The problem is, that when the brain was being formed the examples we internalised would often be statements from exasperated parents who would snap at us out of their place of wounding, rather than talking to us as mature adults. You spill coffee in the back seat of the car. A parent shouts at you “you stupid boy”. If we could reason with the parent we might say, as one little girl did in an example I heard, “I’m not stupid, I’ve done something stupid.” Most of us don’t have the perspicacity of this girl to challenge the statement, instead we take in the meaning that spilling coffee marks us out as being stupid. In future any similar incident will be flagged up as a danger to be avoided and if we do once again spill coffee the inner critic will immediately supply the criticism.

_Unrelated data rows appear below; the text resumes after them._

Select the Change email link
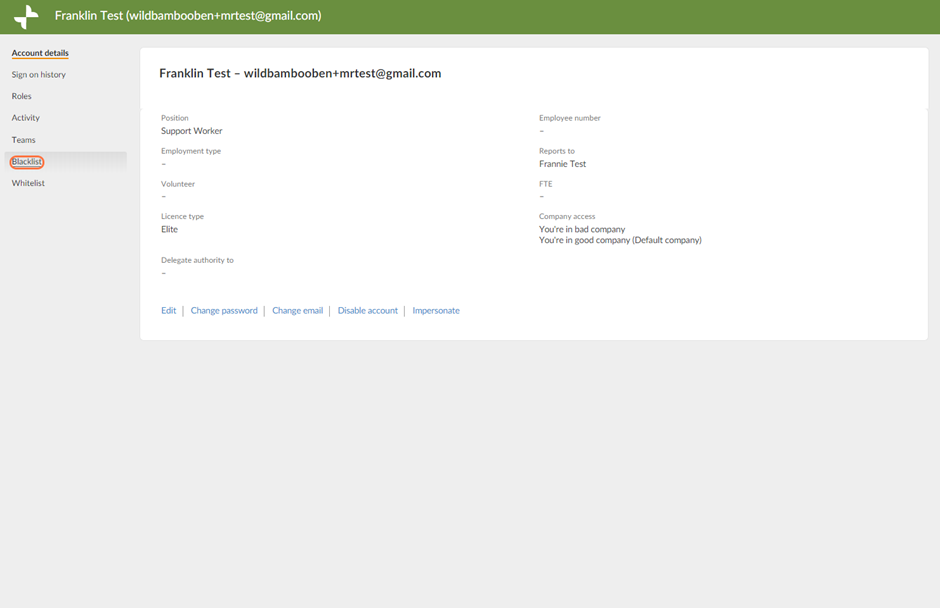940x608 pixels. [297, 311]
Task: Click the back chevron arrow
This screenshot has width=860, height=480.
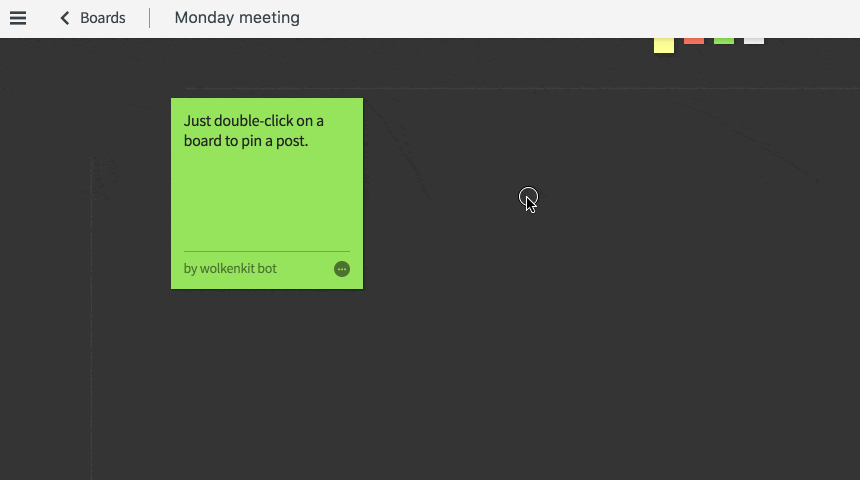Action: [x=65, y=18]
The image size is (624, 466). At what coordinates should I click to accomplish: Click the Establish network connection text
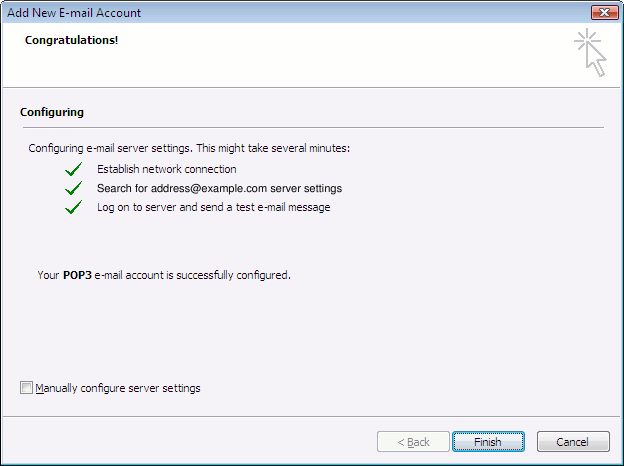click(x=166, y=169)
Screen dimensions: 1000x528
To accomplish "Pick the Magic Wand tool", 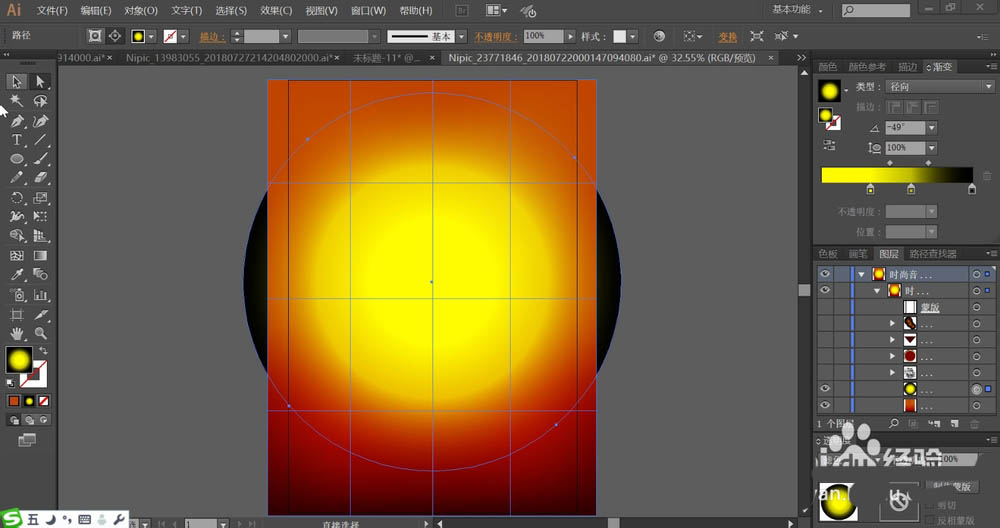I will (17, 102).
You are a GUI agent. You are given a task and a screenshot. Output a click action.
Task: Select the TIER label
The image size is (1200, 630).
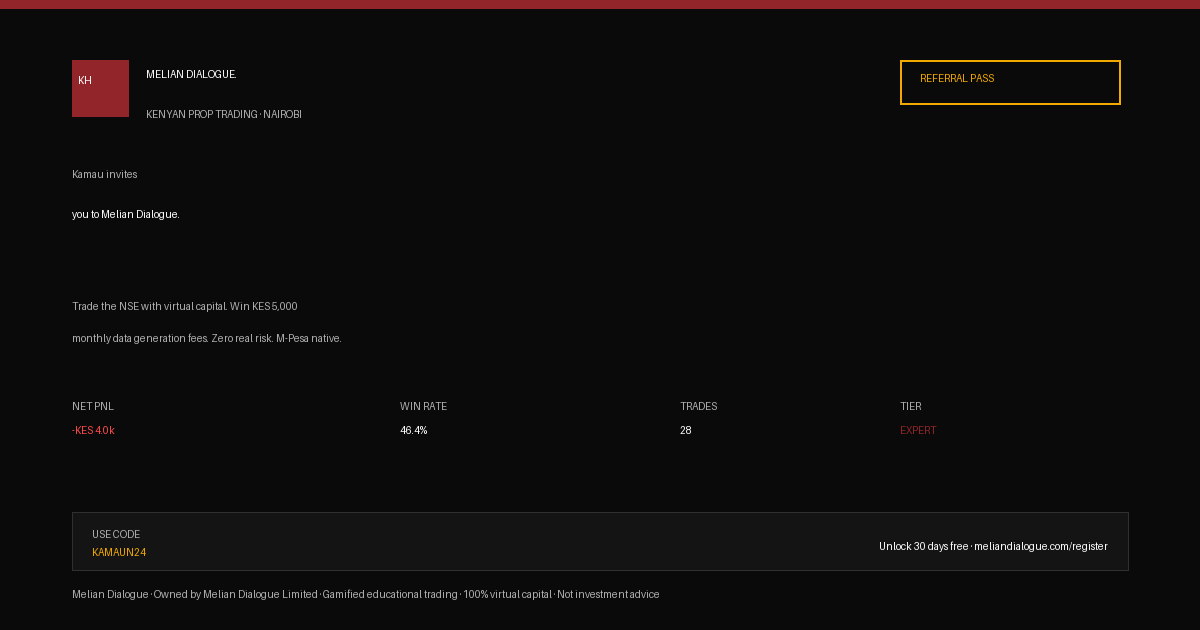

Looking on line for more on this issue I found the following webpage which outlines seven types of inner-critic and gives a simple definition of it: “The Inner-Critic is the part of you that judges you, demeans you, and pushes you to do things. It lowers your sense of self-worth and makes you feel bad about yourself.”

Jay Early, PHD goes on to define seven types of Inner-Critic:

1. Perfectionist
This Critic tries to get you to do things perfectly. It has very high standards for behaviour, performance, and production. Sometimes it prevents you from creating anything for fear it won’t be good enough. Sometimes it makes you work forever trying to perfect something.

2. Inner Controller
This Critic tries to control impulsive behaviour that might not be good for you or others, or might be dangerous. It tends to be harsh and shaming when you slip up.

3. Taskmaster
This Critic tries to get you to work hard or be disciplined in order to be successful or to avoid being mediocre. It can cause over-striving and workaholism.

4. Underminer
This Critic tries to undermine your self-confidence and self-esteem so you won’t take risks that might be dangerous, or so you won’t try and fail, or so you won’t get to big or powerful or visible and therefore be attacked or rejected. It makes you feel worthless.

5. Destroyer
This Critic makes pervasive attacks on your fundamental self-worth. It shames you deeply. It believes you shouldn’t exist.

6. Guilt-Tripper
This Critic attacks you for some specific action you have taken or not taken in the past or for repeated behaviour that has been harmful to others or violates a deeply-help value. It makes you feel guilty and will never forgive you.

7. Moulder
This Critic tries to get you to fit a certain mould or be a certain way that comes from your family or culture—e.g. caring, aggressive, polite. It attacks you when you aren’t and praises you when you are. If the mould doesn’t fit who you are, it constantly makes you feel inadequate.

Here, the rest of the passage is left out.